▸ YOUR TASK: Search the data for the word "computer" and copy each line that has it.

▸ Stored items:
• • •
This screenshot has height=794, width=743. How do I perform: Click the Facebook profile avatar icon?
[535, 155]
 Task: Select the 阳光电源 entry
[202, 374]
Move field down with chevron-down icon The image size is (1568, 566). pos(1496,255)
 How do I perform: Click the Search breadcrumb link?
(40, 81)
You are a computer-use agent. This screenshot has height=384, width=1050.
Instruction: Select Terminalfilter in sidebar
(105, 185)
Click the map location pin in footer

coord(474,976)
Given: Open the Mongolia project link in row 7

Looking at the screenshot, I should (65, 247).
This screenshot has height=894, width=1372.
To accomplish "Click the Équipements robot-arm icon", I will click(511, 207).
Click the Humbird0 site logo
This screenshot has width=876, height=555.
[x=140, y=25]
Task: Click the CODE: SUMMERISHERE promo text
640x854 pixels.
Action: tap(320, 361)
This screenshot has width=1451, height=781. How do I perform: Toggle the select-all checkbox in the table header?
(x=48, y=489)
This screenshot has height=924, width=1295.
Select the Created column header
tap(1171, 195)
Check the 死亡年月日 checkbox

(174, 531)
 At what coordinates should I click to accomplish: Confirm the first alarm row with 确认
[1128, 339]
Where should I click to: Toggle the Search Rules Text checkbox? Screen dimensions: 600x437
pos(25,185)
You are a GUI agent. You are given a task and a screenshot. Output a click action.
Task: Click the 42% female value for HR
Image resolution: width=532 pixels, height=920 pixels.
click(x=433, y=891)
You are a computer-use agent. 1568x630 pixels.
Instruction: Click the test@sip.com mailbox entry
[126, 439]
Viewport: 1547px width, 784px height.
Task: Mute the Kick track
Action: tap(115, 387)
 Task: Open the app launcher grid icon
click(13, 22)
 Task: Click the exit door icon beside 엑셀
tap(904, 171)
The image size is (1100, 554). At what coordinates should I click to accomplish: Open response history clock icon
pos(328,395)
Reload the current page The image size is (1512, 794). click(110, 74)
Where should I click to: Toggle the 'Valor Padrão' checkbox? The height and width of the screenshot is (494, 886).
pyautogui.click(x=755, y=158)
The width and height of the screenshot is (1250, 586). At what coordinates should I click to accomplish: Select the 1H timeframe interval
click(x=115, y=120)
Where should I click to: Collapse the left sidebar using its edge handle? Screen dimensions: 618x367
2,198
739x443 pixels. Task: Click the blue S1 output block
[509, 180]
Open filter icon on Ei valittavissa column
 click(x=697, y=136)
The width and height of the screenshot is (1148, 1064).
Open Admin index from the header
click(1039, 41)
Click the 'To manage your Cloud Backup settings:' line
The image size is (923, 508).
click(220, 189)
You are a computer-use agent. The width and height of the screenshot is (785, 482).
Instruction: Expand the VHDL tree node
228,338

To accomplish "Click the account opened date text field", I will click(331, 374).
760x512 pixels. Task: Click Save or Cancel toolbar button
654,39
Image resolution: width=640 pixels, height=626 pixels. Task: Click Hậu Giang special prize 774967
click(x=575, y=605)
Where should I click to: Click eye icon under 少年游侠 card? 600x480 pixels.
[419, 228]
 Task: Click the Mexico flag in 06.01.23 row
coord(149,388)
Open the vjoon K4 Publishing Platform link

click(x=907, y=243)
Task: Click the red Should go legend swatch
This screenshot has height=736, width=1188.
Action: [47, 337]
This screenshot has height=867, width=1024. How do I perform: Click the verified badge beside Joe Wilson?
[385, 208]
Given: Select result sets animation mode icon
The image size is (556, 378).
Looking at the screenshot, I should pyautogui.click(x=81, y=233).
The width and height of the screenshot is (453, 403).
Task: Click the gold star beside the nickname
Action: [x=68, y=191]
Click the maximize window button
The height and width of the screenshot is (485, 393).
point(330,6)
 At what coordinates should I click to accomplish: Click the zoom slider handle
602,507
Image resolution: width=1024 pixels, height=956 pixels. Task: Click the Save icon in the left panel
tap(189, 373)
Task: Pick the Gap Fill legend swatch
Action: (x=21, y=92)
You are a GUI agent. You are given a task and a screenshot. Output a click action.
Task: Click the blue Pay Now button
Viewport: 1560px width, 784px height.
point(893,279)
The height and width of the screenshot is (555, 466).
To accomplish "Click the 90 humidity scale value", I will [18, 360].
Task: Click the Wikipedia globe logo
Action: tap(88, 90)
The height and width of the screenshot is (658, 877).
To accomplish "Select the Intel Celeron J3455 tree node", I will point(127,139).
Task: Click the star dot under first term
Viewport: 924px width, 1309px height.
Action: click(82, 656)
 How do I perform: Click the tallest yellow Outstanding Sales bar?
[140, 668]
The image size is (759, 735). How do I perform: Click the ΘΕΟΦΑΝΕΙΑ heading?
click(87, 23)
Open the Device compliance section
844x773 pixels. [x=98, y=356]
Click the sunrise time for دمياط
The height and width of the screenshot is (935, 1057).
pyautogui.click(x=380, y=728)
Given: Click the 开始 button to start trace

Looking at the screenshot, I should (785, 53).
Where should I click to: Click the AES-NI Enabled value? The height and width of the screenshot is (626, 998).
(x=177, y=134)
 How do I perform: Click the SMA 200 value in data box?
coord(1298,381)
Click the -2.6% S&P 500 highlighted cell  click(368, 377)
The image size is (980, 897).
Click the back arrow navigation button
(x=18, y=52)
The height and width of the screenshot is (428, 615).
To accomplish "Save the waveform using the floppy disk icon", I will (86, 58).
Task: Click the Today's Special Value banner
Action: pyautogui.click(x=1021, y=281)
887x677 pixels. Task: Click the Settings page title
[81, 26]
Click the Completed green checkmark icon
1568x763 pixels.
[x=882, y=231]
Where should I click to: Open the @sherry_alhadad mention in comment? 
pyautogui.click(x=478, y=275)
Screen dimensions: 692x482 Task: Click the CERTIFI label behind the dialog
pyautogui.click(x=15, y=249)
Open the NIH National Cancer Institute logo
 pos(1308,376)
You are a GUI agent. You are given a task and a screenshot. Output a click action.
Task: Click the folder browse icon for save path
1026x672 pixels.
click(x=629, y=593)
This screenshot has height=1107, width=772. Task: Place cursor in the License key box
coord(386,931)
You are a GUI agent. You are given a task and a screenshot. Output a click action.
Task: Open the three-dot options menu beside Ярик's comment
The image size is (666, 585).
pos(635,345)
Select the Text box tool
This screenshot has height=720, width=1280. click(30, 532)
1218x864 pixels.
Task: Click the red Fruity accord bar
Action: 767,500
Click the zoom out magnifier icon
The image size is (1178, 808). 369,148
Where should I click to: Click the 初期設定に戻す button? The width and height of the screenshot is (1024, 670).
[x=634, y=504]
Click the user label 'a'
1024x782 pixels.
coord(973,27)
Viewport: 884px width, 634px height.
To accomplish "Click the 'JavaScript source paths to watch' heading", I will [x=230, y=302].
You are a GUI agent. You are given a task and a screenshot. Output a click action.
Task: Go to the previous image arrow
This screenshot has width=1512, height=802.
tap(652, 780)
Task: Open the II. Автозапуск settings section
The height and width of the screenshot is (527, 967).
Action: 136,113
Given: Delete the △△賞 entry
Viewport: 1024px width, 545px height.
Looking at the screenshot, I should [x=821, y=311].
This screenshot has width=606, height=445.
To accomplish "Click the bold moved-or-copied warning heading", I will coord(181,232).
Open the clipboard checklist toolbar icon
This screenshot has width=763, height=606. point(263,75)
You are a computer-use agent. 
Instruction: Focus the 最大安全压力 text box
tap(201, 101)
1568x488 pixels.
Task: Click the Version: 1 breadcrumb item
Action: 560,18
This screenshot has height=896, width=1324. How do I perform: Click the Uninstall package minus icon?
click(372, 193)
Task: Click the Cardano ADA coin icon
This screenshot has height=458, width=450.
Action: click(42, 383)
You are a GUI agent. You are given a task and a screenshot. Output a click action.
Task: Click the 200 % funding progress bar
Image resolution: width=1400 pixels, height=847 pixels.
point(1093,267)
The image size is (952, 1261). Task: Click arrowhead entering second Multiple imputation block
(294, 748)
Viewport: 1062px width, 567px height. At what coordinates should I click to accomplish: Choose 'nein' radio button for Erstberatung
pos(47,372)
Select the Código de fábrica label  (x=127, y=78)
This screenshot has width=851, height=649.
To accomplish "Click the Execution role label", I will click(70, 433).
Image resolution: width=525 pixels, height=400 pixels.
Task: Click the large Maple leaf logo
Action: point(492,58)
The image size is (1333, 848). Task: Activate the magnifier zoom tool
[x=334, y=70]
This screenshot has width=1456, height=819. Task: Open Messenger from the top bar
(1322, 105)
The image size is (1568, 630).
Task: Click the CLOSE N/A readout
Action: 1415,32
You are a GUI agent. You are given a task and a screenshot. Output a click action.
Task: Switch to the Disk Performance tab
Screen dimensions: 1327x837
• • •
▸ OUTPUT:
You are a computer-use agent. This screenshot has height=384, width=1050.
You are a computer-use agent. 1568x630 pixels.
You are a computer-use agent. The width and height of the screenshot is (785, 482).
You are a computer-use agent. 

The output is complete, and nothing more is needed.